Economists and public-policy analysts say Ottawa’s new tax credit reducing small businesses’ employment-insurance payroll costs will do little to stimulate the country’s stagnant labour market, and will leave workers and larger companies footing more of the bill for the EI program.
“This is just a tax cut,” said Angella MacEwen, senior economist at the Canadian Labour Congress, who criticized Ottawa for choosing to hand money back to employers as the EI program heads toward a surplus for the first time in years, rather than improve EI access for the long-term unemployed or expand training incentives. “We’re just giving a no-strings-attached Christmas bonus to some small businesses.”
Economists said the new Small Business Job Credit, unveiled by the federal government Thursday as a job-creation initiative, is essentially a replacement for the Hiring Credit for Small Business that was introduced in 2011 and expired last year. The new credit, which effectively reduces small businesses’ EI contributions by up to about $2,200 a year, is more generous than the maximum $1,000 under the previous program – but economists said it’s likely too small and too narrowly focused to encourage much hiring.
Only businesses with roughly 20 full-time equivalent employees or fewer are likely to qualify for the new credit. Statistics Canada data show that businesses with under 20 employees account for only 20 per cent of all employment in Canada.
“Many [small employers] are at the margin of profitability. For them, payroll taxes are significant,” said Tyler Meredith, research director at the Institute for Research on Public Policy.
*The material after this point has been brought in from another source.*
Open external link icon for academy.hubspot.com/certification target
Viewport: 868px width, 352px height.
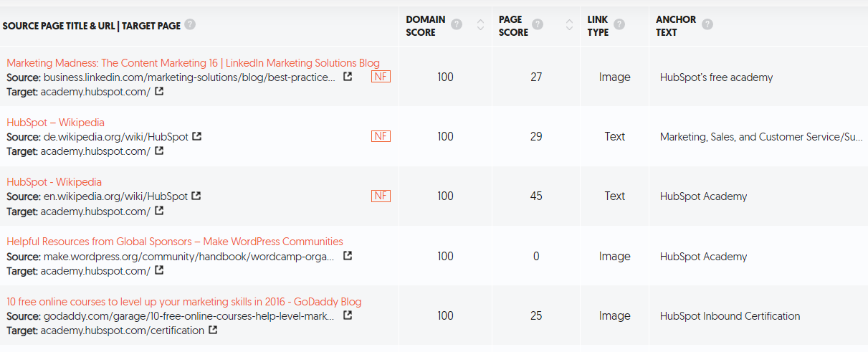click(213, 330)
However, as incentive to hire new staff, he questioned whether the amount of money was big enough to make a “material” difference.
Ms. MacEwen said the previous Hiring Credit “didn’t really make a difference for small business in terms of hiring.” Indeed, she said, it actually discouraged hiring at the upper limit of qualification for the credit, as adding employees for any company near the cut-off would push them over the limit and they would lose the tax break.
Experts also noted that because the new tax credit (costing an estimated $550-million over the next two years) will be funded from Ottawa’s EI account, it effectively raises the share of the cost of the EI program for larger employers and for workers, whose premiums aren’t being reduced.
“I would have preferred broad-based tax cuts,” said Jack Mintz, director and Palmer Chair in Public Policy at the University of Calgary. “If we keep giving these things to small businesses, what happens when they become big businesses? It becomes a disincentive to growth.”
Colin Busby, senior policy analyst at the C.D. Howe Institute, said the new program is effectively “creating a separate [premium] rate for small businesses in the EI program. That’s never happened before. That’s going to be hard to reverse in the future.”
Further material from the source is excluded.